Objectif de la tâche: Pourriez-vous retranscrire mot pour mot l'article entier sur l'accueil des migrants, sans rien y modifier ?

Accueil des migrants : le gouvernement reçoit les maires mais n'apporte pas de réponse à leur « cri d'alarme »
Il y a une semaine, treize maires de grandes villes – dont les présidents de l’AMF et de France urbaine, François Baroin et Jean-Luc Moudenc – s’adressaient une nouvelle fois à l’État, par le biais d’une tribune publiée dans la presse, pour l’interpeller sur la situation alarmante des migrants à la rue. Le ministère de l’Intérieur les a reçus sur cette question, hier, place Beauvau.
« Dans les campements de fortune qui se sont installés au cœur de nos villes, on compte chaque jour plus d’hommes, de femmes et d’enfants. Il n’est pas rare d’y voir des nourrissons et des familles entières en attente d’une solution. Livrées à elles-mêmes, exposées à toutes les difficultés qu’implique la vie dans la rue, ces personnes sont dans une situation d’extrême vulnérabilité. » C’est ce qu’écrivaient la semaine dernière les maires de grandes villes, dénonçant le fait que l’État refuse de prendre ses responsabilités en la matière et laisse les collectivités seules pour « prendre en charge celles et ceux que la carence de l’État contraint à vivre dans des conditions indignes ».

[Lignes de données de pointage]
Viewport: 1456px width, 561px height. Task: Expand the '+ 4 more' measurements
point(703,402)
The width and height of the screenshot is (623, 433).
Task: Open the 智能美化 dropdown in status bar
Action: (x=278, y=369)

Réponse rédigée:
Accueil des migrants : le gouvernement reçoit les maires mais n'apporte pas de réponse à leur « cri d'alarme »
Il y a une semaine, treize maires de grandes villes – dont les présidents de l’AMF et de France urbaine, François Baroin et Jean-Luc Moudenc – s’adressaient une nouvelle fois à l’État, par le biais d’une tribune publiée dans la presse, pour l’interpeller sur la situation alarmante des migrants à la rue. Le ministère de l’Intérieur les a reçus sur cette question, hier, place Beauvau.
« Dans les campements de fortune qui se sont installés au cœur de nos villes, on compte chaque jour plus d’hommes, de femmes et d’enfants. Il n’est pas rare d’y voir des nourrissons et des familles entières en attente d’une solution. Livrées à elles-mêmes, exposées à toutes les difficultés qu’implique la vie dans la rue, ces personnes sont dans une situation d’extrême vulnérabilité. » C’est ce qu’écrivaient la semaine dernière les maires de grandes villes, dénonçant le fait que l’État refuse de prendre ses responsabilités en la matière et laisse les collectivités seules pour « prendre en charge celles et ceux que la carence de l’État contraint à vivre dans des conditions indignes ».